Sprinkle the active dry yeast into the water mixture. Let stand for 5-10 minutes, or until foamy. This indicates that the yeast is active.
Make the dough:
In a large bowl, combine the whole wheat flour, all-purpose flour, salt, and ground cinnamon (if using).
Make a well in the center of the dry ingredients and pour in the yeast mixture and olive oil.
Stir until a dough begins to come together. The dough may be a little sticky; if it is too sticky, add a little more all-purpose flour.
Knead the dough:
Turn the dough out onto a lightly floured surface.
Knead the dough for 8-10 minutes or until smooth and elastic; if the dough is too sticky, add a little more flour as needed.

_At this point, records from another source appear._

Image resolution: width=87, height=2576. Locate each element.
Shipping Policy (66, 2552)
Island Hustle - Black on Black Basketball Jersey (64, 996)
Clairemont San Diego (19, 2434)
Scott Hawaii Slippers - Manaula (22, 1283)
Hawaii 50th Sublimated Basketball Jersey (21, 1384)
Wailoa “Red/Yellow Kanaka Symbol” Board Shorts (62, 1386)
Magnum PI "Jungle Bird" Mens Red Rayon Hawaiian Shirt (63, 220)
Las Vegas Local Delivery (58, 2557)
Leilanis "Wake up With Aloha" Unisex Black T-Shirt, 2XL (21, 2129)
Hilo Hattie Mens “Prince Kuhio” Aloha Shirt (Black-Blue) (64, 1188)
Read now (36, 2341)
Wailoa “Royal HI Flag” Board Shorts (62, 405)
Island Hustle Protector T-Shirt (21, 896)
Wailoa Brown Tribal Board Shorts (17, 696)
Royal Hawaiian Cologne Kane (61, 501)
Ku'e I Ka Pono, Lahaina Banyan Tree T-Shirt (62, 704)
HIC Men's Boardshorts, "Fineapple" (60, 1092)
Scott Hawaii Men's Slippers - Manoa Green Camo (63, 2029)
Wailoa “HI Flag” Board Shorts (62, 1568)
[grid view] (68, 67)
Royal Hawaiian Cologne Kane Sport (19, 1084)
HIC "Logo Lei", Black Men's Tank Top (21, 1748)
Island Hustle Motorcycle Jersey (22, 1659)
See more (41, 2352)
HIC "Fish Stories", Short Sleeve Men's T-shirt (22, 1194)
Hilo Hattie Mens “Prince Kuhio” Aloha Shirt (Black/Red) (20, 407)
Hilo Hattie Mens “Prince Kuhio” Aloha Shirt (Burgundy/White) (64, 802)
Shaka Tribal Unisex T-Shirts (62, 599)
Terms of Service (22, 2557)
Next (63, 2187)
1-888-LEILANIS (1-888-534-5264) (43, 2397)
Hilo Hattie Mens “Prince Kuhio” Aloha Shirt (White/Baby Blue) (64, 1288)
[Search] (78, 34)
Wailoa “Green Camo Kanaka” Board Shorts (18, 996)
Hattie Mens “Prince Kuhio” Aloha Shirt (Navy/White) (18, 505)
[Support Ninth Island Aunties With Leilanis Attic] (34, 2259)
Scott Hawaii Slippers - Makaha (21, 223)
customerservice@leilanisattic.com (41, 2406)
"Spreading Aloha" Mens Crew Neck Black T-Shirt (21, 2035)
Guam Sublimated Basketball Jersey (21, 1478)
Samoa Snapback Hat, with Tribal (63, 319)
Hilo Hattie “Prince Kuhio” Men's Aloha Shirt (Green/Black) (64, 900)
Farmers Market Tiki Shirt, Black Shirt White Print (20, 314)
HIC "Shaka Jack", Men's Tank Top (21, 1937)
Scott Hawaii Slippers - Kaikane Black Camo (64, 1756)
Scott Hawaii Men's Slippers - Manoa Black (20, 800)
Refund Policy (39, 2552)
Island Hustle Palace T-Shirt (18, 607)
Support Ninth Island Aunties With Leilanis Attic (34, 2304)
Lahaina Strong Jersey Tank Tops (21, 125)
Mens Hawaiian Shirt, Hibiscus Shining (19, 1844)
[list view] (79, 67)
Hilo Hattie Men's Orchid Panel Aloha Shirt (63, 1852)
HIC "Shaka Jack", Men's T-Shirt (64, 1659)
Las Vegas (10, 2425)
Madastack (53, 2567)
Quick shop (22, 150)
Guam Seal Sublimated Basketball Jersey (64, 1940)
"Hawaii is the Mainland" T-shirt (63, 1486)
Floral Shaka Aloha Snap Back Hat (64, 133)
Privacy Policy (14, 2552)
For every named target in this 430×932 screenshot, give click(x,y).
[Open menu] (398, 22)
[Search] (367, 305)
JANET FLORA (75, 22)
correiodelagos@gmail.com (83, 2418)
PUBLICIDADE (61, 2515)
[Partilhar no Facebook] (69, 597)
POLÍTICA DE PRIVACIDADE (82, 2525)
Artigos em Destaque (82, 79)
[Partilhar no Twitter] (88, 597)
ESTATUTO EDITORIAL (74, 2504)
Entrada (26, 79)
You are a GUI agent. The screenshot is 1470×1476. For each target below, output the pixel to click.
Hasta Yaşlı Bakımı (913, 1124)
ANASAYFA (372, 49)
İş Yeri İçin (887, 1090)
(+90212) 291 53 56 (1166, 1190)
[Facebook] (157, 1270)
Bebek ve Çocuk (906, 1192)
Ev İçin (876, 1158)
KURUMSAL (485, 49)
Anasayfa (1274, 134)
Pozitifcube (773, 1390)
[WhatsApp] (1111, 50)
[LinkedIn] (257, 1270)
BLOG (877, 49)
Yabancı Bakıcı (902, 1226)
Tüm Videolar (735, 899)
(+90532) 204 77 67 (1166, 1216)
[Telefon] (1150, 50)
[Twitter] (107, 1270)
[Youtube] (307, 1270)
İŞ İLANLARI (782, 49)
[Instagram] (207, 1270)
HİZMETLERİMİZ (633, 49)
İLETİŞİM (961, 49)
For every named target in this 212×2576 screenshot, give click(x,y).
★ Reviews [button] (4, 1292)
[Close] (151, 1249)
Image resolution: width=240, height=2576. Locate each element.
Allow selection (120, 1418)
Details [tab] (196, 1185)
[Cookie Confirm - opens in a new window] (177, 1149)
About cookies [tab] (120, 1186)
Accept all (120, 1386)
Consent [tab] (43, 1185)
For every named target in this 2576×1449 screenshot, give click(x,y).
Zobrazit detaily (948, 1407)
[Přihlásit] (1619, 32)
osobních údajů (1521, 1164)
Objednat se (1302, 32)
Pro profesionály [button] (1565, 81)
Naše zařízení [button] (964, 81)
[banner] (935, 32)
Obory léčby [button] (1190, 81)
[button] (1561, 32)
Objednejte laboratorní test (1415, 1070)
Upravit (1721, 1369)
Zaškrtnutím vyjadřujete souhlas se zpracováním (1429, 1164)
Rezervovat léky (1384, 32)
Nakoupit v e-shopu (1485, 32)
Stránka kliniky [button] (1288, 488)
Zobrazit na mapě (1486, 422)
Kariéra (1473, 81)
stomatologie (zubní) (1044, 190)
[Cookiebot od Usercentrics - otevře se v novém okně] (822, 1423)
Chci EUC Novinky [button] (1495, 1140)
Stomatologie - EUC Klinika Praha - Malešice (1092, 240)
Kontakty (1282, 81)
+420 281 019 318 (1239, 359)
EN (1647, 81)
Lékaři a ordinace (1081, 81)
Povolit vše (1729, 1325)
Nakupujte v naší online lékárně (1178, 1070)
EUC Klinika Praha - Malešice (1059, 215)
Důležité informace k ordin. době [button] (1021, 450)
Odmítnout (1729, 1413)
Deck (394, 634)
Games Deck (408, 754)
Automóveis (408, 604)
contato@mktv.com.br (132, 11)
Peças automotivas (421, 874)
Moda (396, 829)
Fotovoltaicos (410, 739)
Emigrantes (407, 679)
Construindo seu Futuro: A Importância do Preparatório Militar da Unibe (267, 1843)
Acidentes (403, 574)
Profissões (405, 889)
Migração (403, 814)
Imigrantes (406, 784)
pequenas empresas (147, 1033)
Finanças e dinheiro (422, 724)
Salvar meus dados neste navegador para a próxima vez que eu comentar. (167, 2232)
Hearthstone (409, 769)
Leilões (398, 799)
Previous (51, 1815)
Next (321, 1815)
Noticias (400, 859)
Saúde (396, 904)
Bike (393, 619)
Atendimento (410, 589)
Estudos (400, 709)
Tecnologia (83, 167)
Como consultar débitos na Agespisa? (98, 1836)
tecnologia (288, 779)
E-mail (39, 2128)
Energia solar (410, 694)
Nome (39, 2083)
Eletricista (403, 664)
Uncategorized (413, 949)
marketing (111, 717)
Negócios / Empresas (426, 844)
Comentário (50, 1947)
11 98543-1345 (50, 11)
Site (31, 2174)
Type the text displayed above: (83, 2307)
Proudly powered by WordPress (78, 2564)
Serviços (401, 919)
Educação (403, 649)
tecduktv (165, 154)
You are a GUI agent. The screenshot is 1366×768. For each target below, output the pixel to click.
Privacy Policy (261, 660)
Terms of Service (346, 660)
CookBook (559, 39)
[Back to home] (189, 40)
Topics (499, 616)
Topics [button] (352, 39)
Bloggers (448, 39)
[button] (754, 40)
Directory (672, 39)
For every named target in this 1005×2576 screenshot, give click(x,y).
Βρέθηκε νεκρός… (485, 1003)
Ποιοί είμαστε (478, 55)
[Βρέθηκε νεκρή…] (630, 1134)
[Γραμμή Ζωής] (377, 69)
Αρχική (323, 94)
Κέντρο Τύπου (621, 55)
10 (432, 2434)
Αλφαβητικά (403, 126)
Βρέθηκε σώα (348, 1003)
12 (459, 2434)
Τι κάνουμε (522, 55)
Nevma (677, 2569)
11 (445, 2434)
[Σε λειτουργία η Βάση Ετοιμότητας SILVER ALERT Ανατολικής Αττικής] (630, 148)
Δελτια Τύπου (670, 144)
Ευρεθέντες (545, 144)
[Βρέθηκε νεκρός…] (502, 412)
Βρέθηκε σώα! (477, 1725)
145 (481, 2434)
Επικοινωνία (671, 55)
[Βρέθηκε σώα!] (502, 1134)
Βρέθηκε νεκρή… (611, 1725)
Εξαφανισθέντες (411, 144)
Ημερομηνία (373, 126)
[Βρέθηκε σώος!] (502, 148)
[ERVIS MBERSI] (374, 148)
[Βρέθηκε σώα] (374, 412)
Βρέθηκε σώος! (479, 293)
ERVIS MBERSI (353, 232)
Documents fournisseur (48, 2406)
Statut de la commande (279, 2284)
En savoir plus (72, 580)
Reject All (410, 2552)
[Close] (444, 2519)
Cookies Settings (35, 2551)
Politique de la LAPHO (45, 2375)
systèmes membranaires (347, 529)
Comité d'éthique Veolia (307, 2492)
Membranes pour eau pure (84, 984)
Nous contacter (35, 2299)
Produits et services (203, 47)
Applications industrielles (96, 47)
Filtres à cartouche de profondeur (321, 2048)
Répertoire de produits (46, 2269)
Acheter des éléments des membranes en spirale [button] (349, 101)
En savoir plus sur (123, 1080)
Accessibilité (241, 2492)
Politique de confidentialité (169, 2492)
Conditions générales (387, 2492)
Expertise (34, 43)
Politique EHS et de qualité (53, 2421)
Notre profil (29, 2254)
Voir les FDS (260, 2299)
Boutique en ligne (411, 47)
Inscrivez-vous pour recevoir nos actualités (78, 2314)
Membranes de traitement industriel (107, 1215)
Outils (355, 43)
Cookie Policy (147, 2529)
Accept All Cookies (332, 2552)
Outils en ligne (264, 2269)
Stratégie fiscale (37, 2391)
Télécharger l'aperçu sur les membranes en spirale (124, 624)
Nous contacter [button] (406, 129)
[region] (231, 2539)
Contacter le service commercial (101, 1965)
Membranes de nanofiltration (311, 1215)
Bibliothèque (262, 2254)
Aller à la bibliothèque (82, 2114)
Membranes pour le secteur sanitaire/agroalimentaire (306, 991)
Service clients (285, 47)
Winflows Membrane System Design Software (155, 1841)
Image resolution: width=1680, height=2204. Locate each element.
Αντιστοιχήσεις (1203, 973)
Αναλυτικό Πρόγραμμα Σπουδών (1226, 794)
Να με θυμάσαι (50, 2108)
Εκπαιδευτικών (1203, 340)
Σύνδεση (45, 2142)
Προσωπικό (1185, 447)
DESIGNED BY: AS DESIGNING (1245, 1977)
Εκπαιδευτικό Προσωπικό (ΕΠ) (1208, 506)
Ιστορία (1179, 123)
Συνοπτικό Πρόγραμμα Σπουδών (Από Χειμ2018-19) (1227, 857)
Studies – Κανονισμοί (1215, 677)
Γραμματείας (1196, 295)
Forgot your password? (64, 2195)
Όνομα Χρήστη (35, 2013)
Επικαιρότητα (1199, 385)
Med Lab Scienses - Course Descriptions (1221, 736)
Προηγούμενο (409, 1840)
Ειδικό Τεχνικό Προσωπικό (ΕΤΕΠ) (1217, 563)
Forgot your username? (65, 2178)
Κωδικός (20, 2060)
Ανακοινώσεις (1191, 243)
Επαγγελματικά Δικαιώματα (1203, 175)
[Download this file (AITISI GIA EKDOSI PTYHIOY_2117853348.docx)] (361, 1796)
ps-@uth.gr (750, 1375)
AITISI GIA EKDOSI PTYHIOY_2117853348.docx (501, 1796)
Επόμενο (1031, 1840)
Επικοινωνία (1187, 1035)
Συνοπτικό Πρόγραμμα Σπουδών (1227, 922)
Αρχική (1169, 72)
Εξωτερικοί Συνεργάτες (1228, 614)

Shape the dough into a ball.
First Rise:
Place the dough in a lightly oiled bowl, turning once to coat all sides with oil.
Cover the bowl with a clean kitchen towel or plastic wrap.
Let the dough rise in a warm, draft-free place for 1-2 hours, or until doubled in size.
Shape the Dough:
Press the risen dough to remove air bubbles.
Transfer the dough to a lightly floured surface and shape into a loaf.
Place the shaped dough in a buttered 9×5-inch loaf pan.
Second Rise:
Cover the loaf pan with a kitchen towel or plastic wrap.
Let the dough rise for another 30-45 minutes, or until it rises slightly above the rim of the pan.
Bake the Bread:
Preheat the oven to 375°F (190°C).
If desired, you can sprinkle the top of the loaf with ground oats and seeds for extra texture and visual appeal.
Bake in the preheated oven for 30-35 minutes, or until the bread is golden brown and sounds hollow when tapped on the bottom.
Remove from the oven and let cool in the pan for 10 minutes before transferring to a wire rack to cool completely.
Slice the bread once it has cooled.
Enjoy with your favorite breakfast treats, such as avocado, nut butter, or a light drizzle of honey.
For best results, measure the flour carefully. Too much flour can make the bread dense.
Kneading well helps develop the gluten that gives bread its structure. Don’t skip this step.
Allow enough time for the dough to rise properly. Rising too quickly can affect the texture of your bread.